I have never forgotten speaking at a 100,000-strong rally at the opening of the World Social Forum in Mumbai in 2004.
It was a huge affair with speakers from across the world such as Arundhati Roy, Shirin Ebadi and Mustafa Barghouti, but as I started to speak, I noticed a hand frantically waving at me from the back of the crowd.
As this waving limb got closer to the stage, I realised that it belonged to somebody with horn-rimmed glasses and a beaming grin that was so warm and friendly that it could only have belonged to one person, Rodney Bickerstaffe.
Rodney always had an incredible knack of turning up everywhere, where you least expected him, but wherever he appeared, it was always to stand up for a just cause that he believed in, which in this case was the rights of both trade unions and the continually oppressed Dalit people.
I first met Rodney in 1974 when we were both officials for the National Union of Public Employees. I was an officer in London representing education and health workers and Rodney became the national officer for health, leading us through the 1982 NHS pay dispute.
He became general secretary of NUPE just as I was being selected to fight Islington North for Labour. He came to campaign for me there, just as he did in every subsequent election that occurred up until 2017 when he was unable to.
Indeed, despite being a general secretary of a major union, he would always campaign on polling day in Lewisham where he lived, turning up at 7am to drive residents to the polling station.

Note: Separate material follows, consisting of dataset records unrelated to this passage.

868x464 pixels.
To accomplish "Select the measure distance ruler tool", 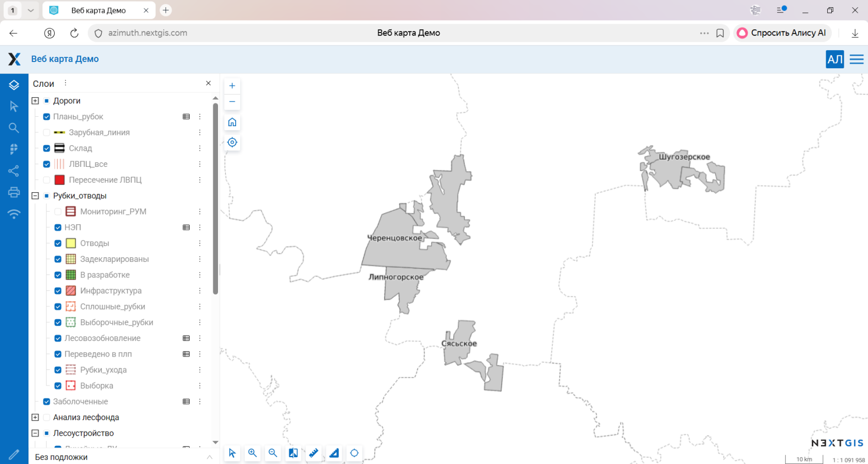I will tap(314, 453).
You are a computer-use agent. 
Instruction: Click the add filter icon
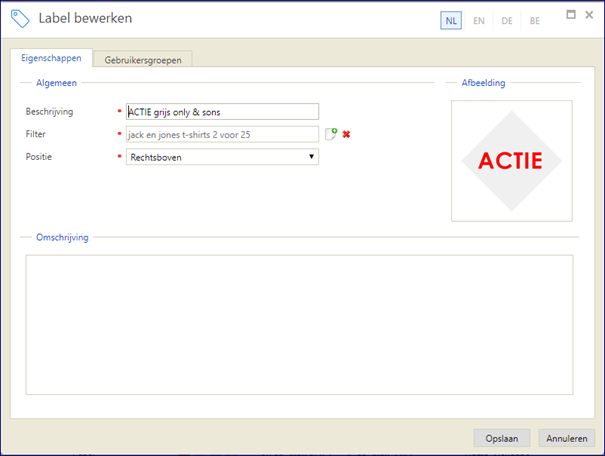coord(331,134)
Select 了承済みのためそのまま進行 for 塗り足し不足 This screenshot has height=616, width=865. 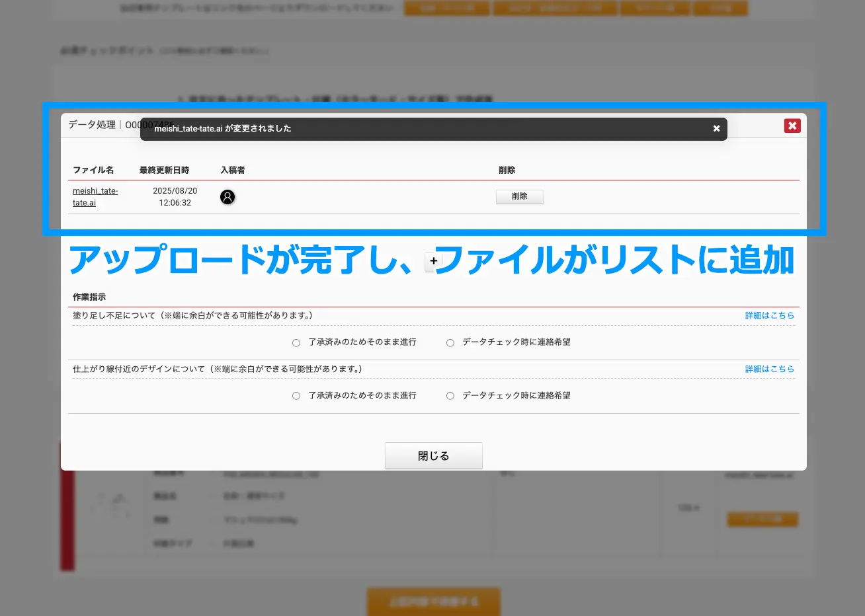click(296, 342)
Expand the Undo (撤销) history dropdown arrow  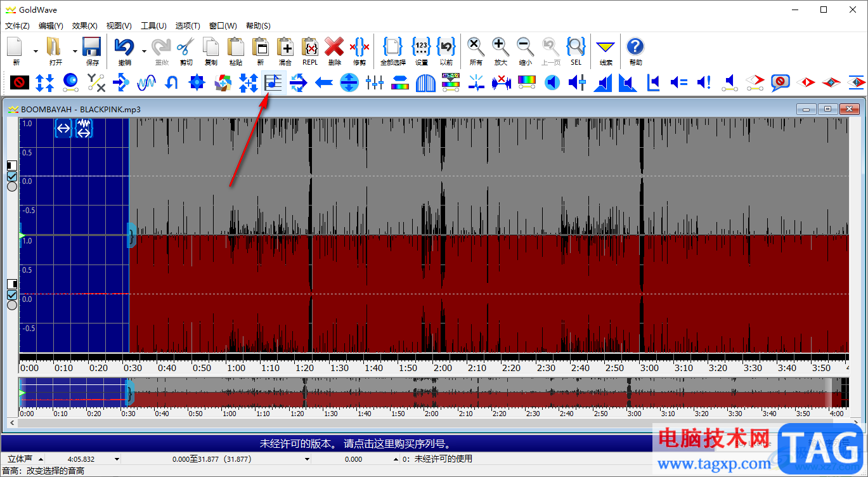click(x=144, y=51)
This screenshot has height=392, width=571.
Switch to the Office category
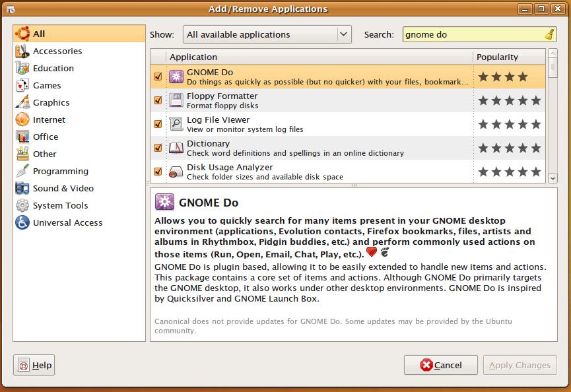pos(46,137)
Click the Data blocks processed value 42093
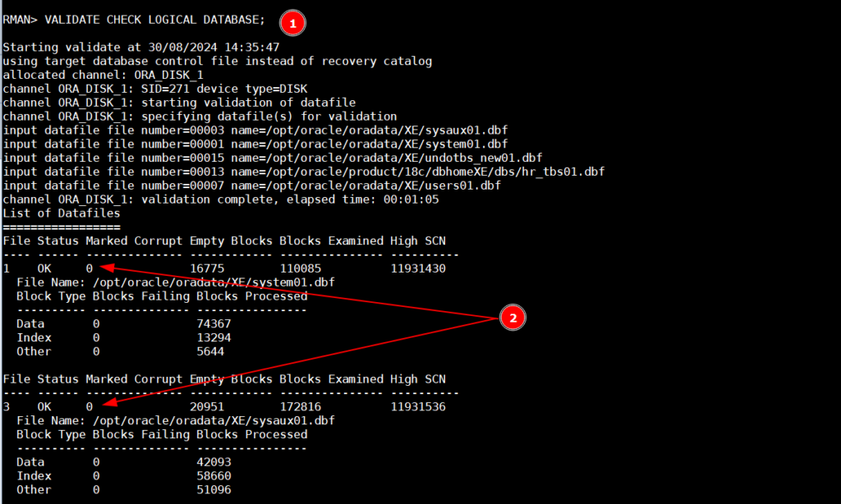This screenshot has height=504, width=841. 214,462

That was Rodney, he got stuck in and he got stuff done.
After succeeding Alan Fisher as general secretary of NUPE and its merged successor Unison, Rodney led the union that was the most socially and racially diverse union, with the greatest proportion of women members, in Britain.

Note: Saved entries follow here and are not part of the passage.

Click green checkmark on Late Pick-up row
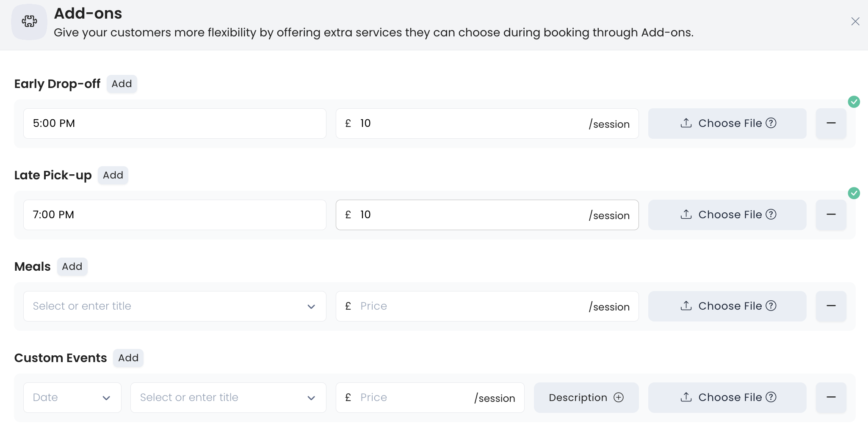 tap(854, 193)
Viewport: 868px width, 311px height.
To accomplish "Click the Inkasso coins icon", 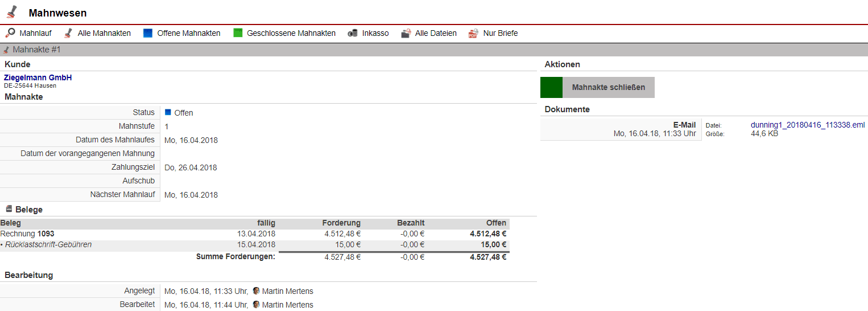I will click(x=353, y=33).
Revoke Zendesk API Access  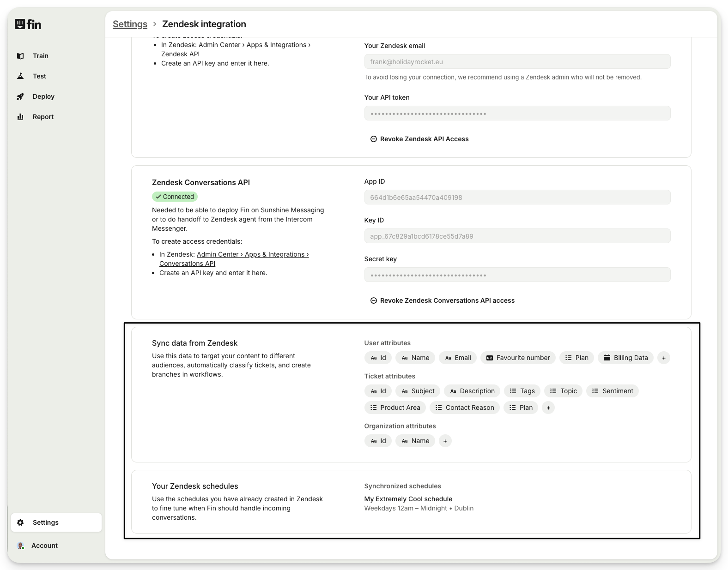coord(419,139)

As general secretary, he sat on general council of the TUC, allowing him to push forward one of the great causes of his life and of his trade union, a statutory minimum wage.

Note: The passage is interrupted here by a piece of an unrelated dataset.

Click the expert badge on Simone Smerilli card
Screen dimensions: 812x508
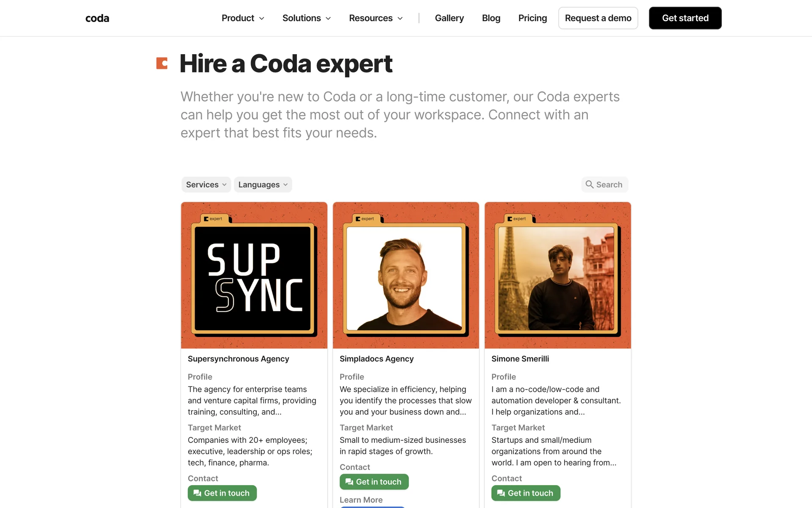pyautogui.click(x=517, y=219)
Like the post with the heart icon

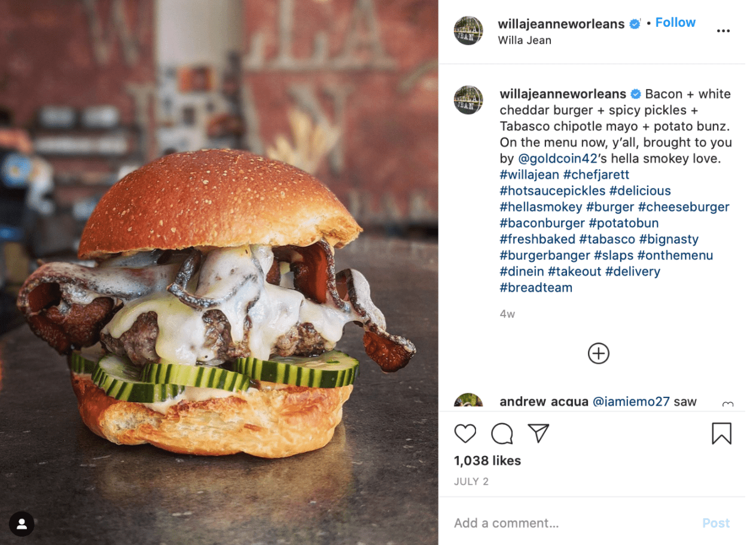coord(465,433)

The idea of a national minimum wage for working people is now accepted across the entire labour movement and even further afield, but at the time it was bitterly opposed by many in the unions who saw it as an infringement on free collective bargaining and wage differentials.
Rodney and other comrades who believed in a minimum wage won the argument, however, convincing both the TUC and the Labour Party of its merits.
This led directly to its introduction by the last Labour government, an enormous contribution to raising the wages of those who suffer the lowest pay in our society.
After retiring as general secretary of Unison in 2001, Rodney told me that he was going to dedicate himself to other causes both here and across the globe.
He spent four years as president of the National Pensioners Convention, building on his previous work for pensions to be linked with earnings and prices.
He was a consistent champion of the Traveller community in Britain, who still face considerable discrimination, instead of being provided with appropriate sites and education which Rodney believed they deserved.
He was also a great supporter of the anti-austerity movement at a time when many believed that austerity was an economic necessity and not the political choice that we now know it to be.
Rodney’s socialism did not stop at national barriers however. He had a genuine commitment to internationalism and at various times was president of War on Want and the Palestine Solidarity Campaign, Solidar Global Network, as well as being a patron of the Dalit Solidarity Network and the Anti-Apartheid Movement.
His output as a trade unionist and political campaigner was prodigious and it was based in his genuine love for his fellow human beings and an unnerving belief that a fairer society was possible.
Rodney, thank you for always being guided by what was right and not just what was easy, the time and energy you gave to supporting causes great and small, your unnerving support of Doncaster Rovers and your consistent good humour and grace which made me proud to be your comrade and your friend.
Jeremy Corbyn is leader of the Labour Party.